Question

A body of mass $m$ rests on a horizontal plane with a friction coefficient $\mu$. At $t=0$, a horizontal force is applied ($F=at$) where $a$ is a constant vector. Find the distance traversed in first $t$ sec.

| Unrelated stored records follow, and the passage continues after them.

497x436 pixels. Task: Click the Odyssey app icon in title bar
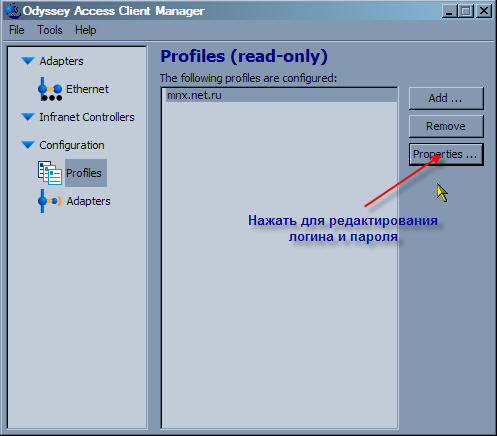13,11
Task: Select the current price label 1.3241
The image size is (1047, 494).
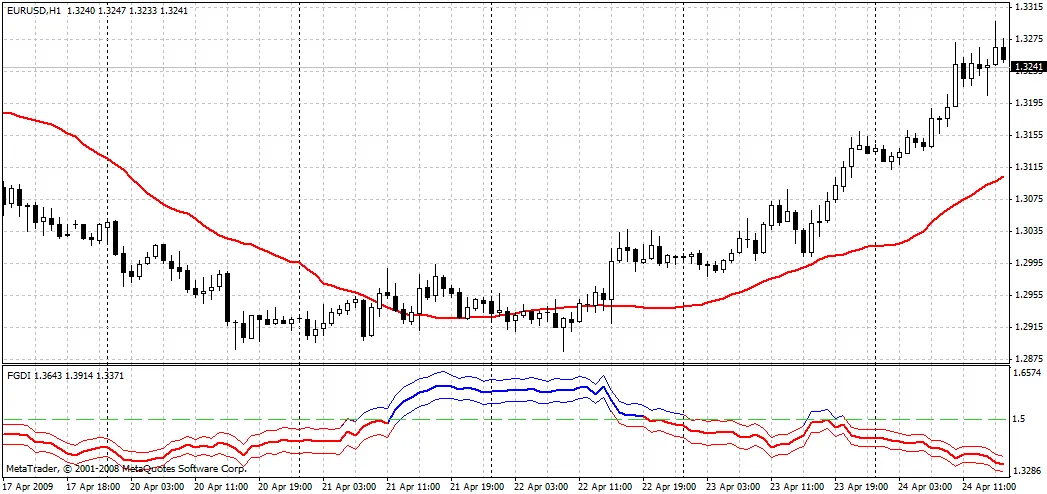Action: pyautogui.click(x=1028, y=68)
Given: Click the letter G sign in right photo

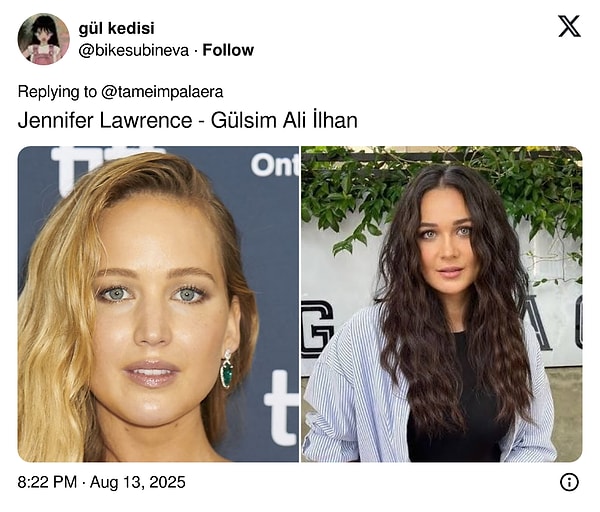Looking at the screenshot, I should click(x=316, y=329).
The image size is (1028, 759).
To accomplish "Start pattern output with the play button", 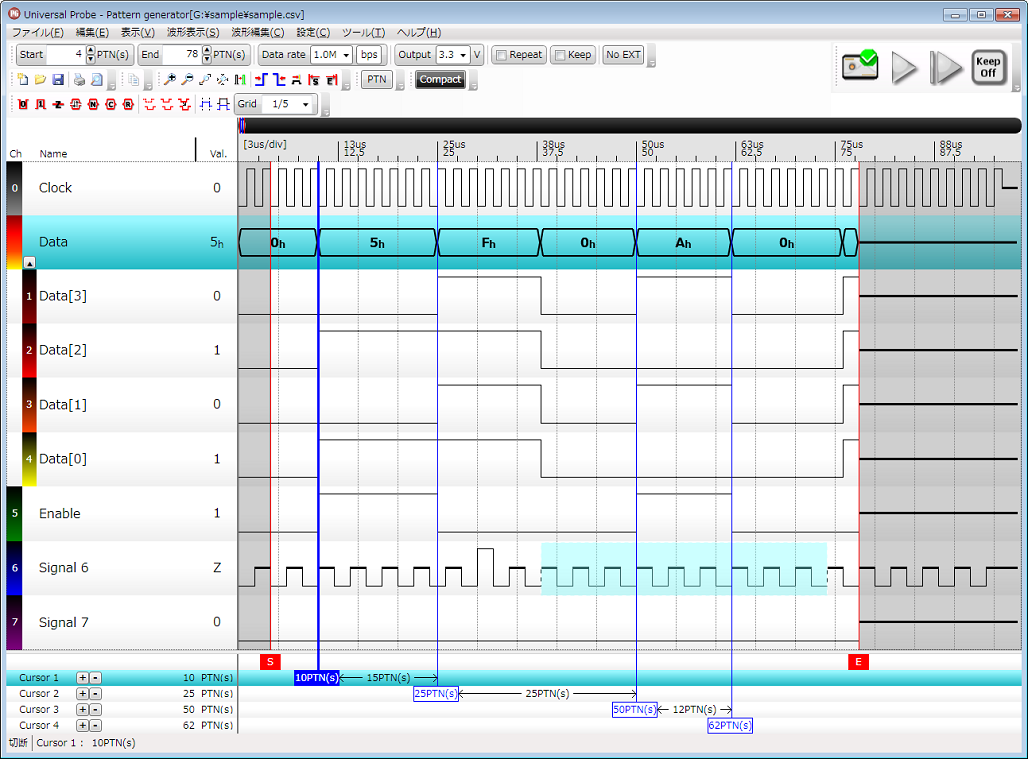I will pyautogui.click(x=904, y=67).
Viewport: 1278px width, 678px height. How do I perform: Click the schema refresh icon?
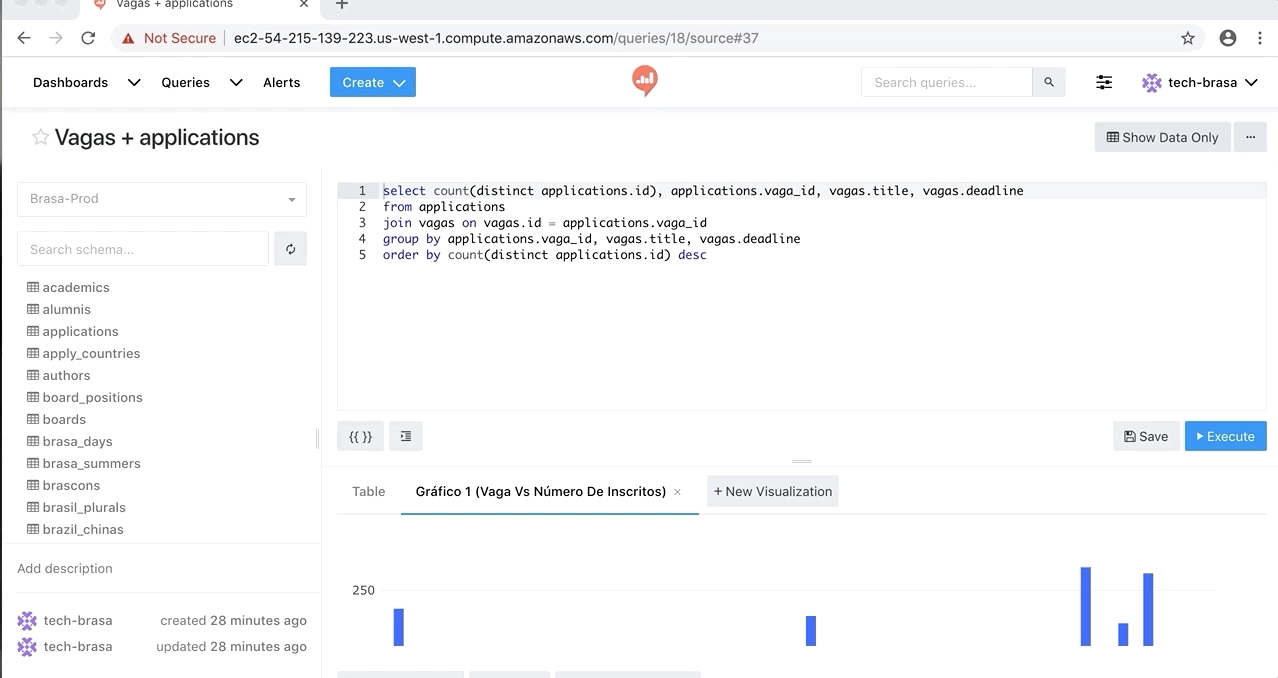290,249
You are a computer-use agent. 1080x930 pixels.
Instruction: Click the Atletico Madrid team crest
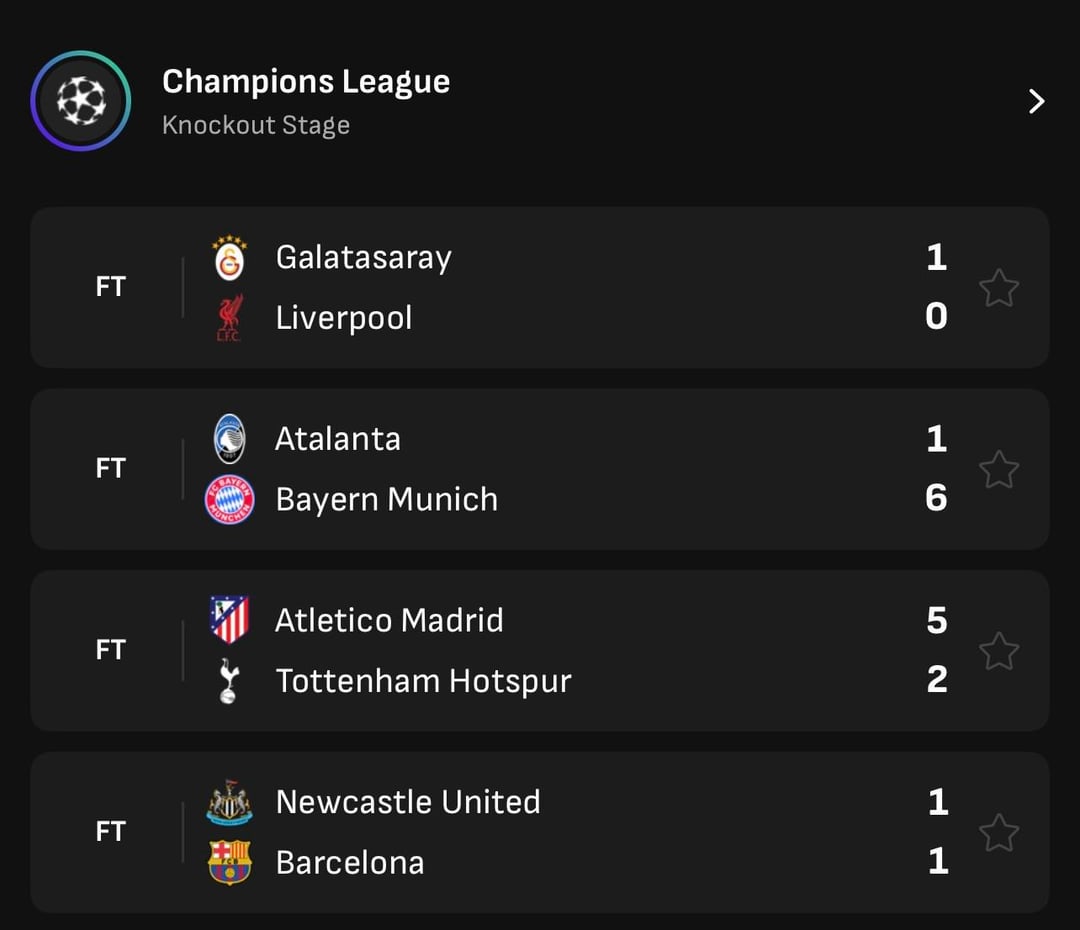pyautogui.click(x=229, y=621)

• A. $\frac{a}{6m}{(t-\frac{\mu mg}{a})}^3$
• B. $\frac{a}{6m}{t}^3$
• C. $\frac{a}{6m}{t}^3-\frac{\mu g{t}^2}{2}$
• D. $\frac{a}{6m}{t}^3-\frac{\mu g{t}^2}{3}$

Answer 1

The correct option is A $\frac{a}{6m}{(t-\frac{\mu mg}{a})}^3$

Let at time $t_0$ the body begins to move. so, $a{t}_0=\mu mg$
or, $t_0=\frac{\mu mg}{a}$
now, $m\frac{dv}{dt}=a(t-t_0)$
put $t-t_0=T$
or, $dv=\frac{a}{m}TdT$
integrating both sides,$v=\frac{a{T}^2}{2m}$
as $v=\frac{dx}{dt}$, so, $x=\int \frac{a{T}^2}{2m}dT=\frac{a{T}^3}{6m}$
distance $x=\frac{a}{6m}(t-\frac{\mu mg}{a}{)}^3$